“We were to rest this evening in peace, there would be no threat of a raiding party, there would be no mortar for tonight there will be no war to fight… One by one they had fallen asleep and again I seemed to be the last still awake so with my pipe and a bit of tobacco I sat on top of the parapet. I watched the sky move past and the moon. I was the only man alive.” – Diary entry from December 24, 1914.
TRENCH – Diary of a German Soldier was one component of the multi-media triptych, “Surrounded by Lions”. Published independently, it is the fictional diary of Alphonse Korb, a young World War One soldier in the German 1st army. The diary begins with H. Korb’s mobilization on August 01, 1914 and concludes in Zurich in February of 1916 after, quite inexplicably following the sound of a discordant string quartet, he wandered off the trench lines, through the Swiss countryside and into the art maelstrom that was the Cabaret Voltaire, birthplace of Dada.
“A light that reflects from the evening sky, a glowing star I wander towards. Life is common from step to child, from cattle to stream, the peace of family. I am not one seen through these paths, I am not seen as a dream. I only hear the single strains of the string. I am found, I am where I am to be. Past door and café and past horse that carries no load. Past cart that carries no death. I am where God wishes me to be. I am unnoticed. A ghost on cobblestones. Here I will be my artist. Brief but forever, for a moment of my eternity, I am where God wishes me to be.” – Alphonse Korb arriving in Zurich February 1916.

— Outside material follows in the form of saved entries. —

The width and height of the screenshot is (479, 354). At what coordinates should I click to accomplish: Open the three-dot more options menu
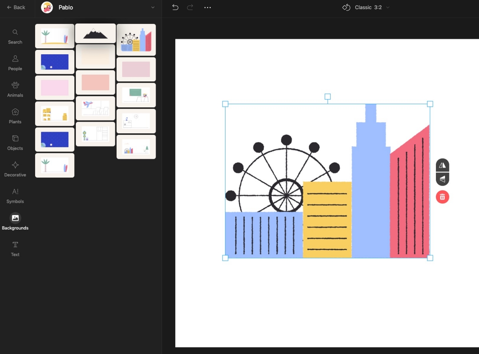(208, 7)
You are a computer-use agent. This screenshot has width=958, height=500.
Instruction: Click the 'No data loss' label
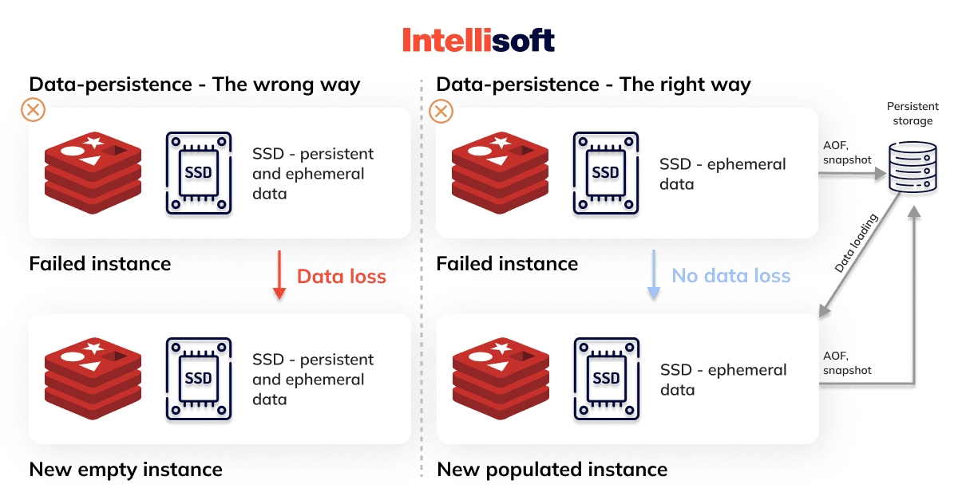(730, 276)
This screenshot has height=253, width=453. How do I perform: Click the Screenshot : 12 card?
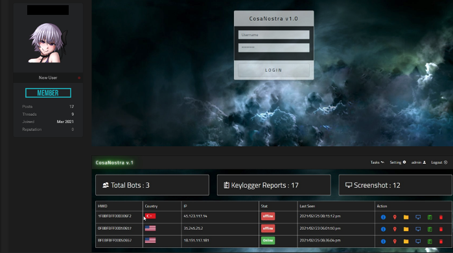click(395, 185)
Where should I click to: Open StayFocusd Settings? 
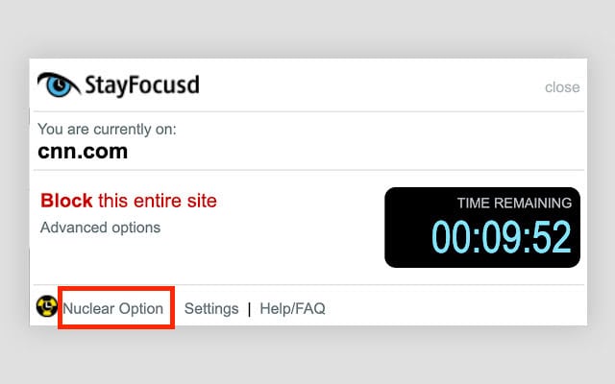click(211, 308)
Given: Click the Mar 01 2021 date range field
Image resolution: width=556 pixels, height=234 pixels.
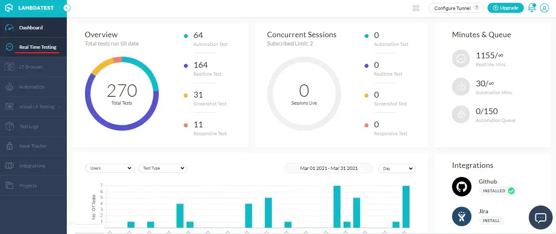Looking at the screenshot, I should pos(328,168).
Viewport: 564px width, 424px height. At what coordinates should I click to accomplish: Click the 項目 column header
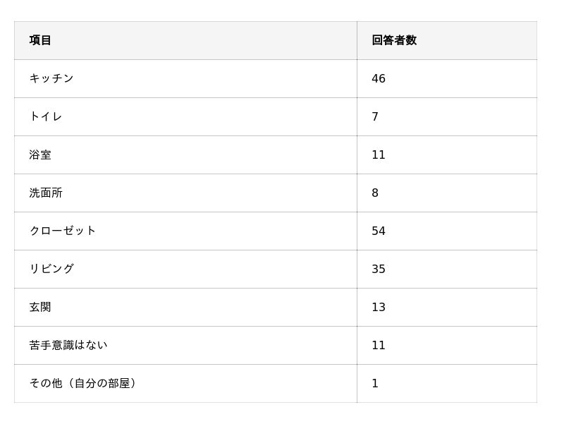[40, 40]
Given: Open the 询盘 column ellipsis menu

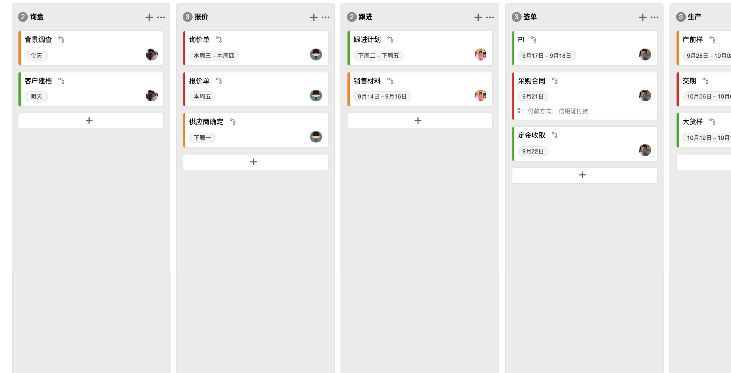Looking at the screenshot, I should (x=161, y=17).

The diary, which includes Alphonses’ drawings from the trenches, his poetry and a brief Dada manifesto, is introduced by Alexander Graf, who’s fictional life is the primary focus of Surrounded by Lions. H. Graf was a young tavern worker who befriended Alphonse after he arrived at the cabaret during a simultaneous poetry reading lead by Tristan Tzara. Both young men were artists, both a witness to history but only Alexander would live to realize his talent. Alphonse was doomed to return to the war, as he knew he must, and the carnage that was Verdun. It was during H. Korb’s last day in Zurich, and after an unsuccessful attempt on the life of V. Lenin, that he left the diary in the trust of Alexander.
As an artist, Alexander was mentored by Cabaret Voltaire and Dada founder Hugo Ball and his wife, Emmy Hennings. It was here, working as a bartender, waiter and cook, that Alexander would be educated about art and artists and be forever influenced by the movement that would alter the course of 20th century art and literature. With Alphonse returned to the war and Hugo and Emmy and Tristan and the rest of the Dadaists moving on, Alexander emigrated to New york City in 1920. It was here that he would meet his second most influential artist, Baroness Elsa von Freytag-Loringhoven and attempt to begin his life as an artist amidst the likes of Marcel Duchamp, ManRay and prohibition.
Surrounded by Lions was created as a multi-media triptych and live performance. The triptych included the aforementioned book, the short film, TRENCH(where Graf is interviewed in 1951 by a Dutch speaking giant fly) and a gallery show of paintings created by H. Graf. The live performance occurred in April of 2016.
TRENCH – Diary of a German Soldier was printing in a limited run of 50 copies and was included as part of the full ticket price for the live presentation Galerie Graf:DADA. There are a few remaining copies intended for distribution as a gift to a select group of international artists. Presently looking to formally publish the diary.
“Pages roll up behind my feet, only one page of life and history. There has been nothing before and nothing awaits, time moves with me in time and step. There has been no war and no past and I am the only man in existence amid the ghosts of those who have never existed.” – Alphonse Korb
The Surrounded by Lions project, included the written words, drawings and paintings and performances, both live and on film are all courtesy of the blog’s author and artist Lon Parker. Alexander and Alphonse are completely fictional characters and any resemblance to people, living or dead, is purely coincidental. Their creation was the result of extensive research, imagination and a strong personal attachment to the subjects of the project, that is, Art and War.